L’Europe a l’opportunité d’être le lieu du développement massif de l’hydrogène mais le chemin n’est pas encore parfaitement tracé. 

L’hydrogène, ou plus exactement le dihydrogène (H2), est une molécule originale car c’est la plus petite et la plus légère des molécules de l’univers. Elle existe à l’état naturel mais on ne parle pas aujourd’hui de gisement d’H2 naturel ou natif exploitables. Il faut donc produire cet hydrogène que l’on consomme massivement dans la chimie pour la production d’engrais et dans le raffinage en tant que réactif chimique. 

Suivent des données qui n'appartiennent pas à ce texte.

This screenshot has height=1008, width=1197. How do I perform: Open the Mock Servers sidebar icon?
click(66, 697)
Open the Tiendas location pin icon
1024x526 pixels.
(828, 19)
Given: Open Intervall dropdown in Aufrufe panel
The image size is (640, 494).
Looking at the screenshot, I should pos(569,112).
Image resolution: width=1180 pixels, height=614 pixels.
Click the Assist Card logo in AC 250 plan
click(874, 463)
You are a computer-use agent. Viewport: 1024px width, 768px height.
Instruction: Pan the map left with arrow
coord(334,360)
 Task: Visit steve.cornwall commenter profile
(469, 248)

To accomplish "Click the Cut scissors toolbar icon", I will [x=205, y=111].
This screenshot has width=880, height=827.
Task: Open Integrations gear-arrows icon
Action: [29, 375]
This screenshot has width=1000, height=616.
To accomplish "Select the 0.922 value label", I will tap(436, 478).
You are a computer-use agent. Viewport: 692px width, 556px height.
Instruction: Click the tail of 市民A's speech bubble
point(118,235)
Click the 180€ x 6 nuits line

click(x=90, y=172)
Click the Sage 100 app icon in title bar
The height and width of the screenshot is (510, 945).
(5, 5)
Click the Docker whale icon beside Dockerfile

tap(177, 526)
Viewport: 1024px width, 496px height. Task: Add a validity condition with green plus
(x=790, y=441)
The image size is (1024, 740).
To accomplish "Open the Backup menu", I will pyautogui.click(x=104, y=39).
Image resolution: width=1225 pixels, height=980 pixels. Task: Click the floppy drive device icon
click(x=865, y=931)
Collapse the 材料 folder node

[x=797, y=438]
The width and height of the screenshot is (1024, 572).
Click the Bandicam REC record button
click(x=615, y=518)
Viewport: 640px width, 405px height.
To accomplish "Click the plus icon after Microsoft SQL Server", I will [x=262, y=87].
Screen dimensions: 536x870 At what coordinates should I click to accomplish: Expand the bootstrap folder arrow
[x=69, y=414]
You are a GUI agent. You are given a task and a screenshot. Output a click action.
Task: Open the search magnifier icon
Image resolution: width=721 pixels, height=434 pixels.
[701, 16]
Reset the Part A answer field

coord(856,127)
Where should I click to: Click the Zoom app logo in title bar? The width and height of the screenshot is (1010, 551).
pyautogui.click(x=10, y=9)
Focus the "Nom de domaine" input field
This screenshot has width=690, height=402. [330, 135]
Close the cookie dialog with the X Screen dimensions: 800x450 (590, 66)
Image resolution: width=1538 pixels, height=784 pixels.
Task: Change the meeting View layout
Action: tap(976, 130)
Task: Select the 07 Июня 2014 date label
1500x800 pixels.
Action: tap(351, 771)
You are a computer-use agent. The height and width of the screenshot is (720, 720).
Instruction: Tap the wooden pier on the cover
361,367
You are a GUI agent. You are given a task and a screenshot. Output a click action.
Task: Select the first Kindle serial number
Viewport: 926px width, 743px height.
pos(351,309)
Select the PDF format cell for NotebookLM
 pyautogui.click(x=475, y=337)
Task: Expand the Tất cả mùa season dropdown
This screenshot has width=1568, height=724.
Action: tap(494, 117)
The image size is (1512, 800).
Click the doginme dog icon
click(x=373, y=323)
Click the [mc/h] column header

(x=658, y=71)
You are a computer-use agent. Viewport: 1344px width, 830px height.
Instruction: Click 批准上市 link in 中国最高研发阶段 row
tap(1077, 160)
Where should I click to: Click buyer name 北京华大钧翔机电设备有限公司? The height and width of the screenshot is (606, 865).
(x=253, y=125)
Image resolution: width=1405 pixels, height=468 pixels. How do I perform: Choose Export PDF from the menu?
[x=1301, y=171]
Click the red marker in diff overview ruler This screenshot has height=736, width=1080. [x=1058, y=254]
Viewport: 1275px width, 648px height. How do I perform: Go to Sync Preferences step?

Les différents usages de l’hydrogène consomment annuellement près de 100 millions de tonnes dans le monde, 10 millions de tonnes en Europe et 1 million de tonnes en France. Pour la France, la production d’hydrogène gris, c’est à dire carboné, correspond au niveau de la consommation, soit un million de tonnes, et cette production d’hydrogène représente près de 3% des émissions de gaz à effets de serre. 

Le défi pour les pays européens est donc de remplacer dans un premier temps l’hydrogène carboné, utilisé dans la chimie et dans l’industrie pétrolière, par de l’hydrogène décarboné, produit en Europe ou à l’étranger. / 

Cette dernière question apparait comme structurante tant les quantités d’électricité nécessaire à la décarbonation de l’économie sont considérables. La production d’hydrogène décarboné réclame en effet d’importantes quantités d’énergie électrique. Or les trajectoires de développement de production d’électricité décarbonée en Europe incite à la prudence quant à la production domestique d’hydrogène vert ou jaune (produit avec l’aide du parc électronucléaire). 

Sur cette question de l’origine de l’électricité, se contraindre à lier directement l’électrolyseur à des moyens de production d’électricité renouvelable serait tout à fait contraire à l’ambition. Les électrolyseurs branchés sur un réseau électrique, dont l’électricité est massivement décarbonée (la France ou la Suède par exemple), doivent être accompagnés à l’identique des unités de production d’hydrogène vert pour atteindre les volumes attendus. 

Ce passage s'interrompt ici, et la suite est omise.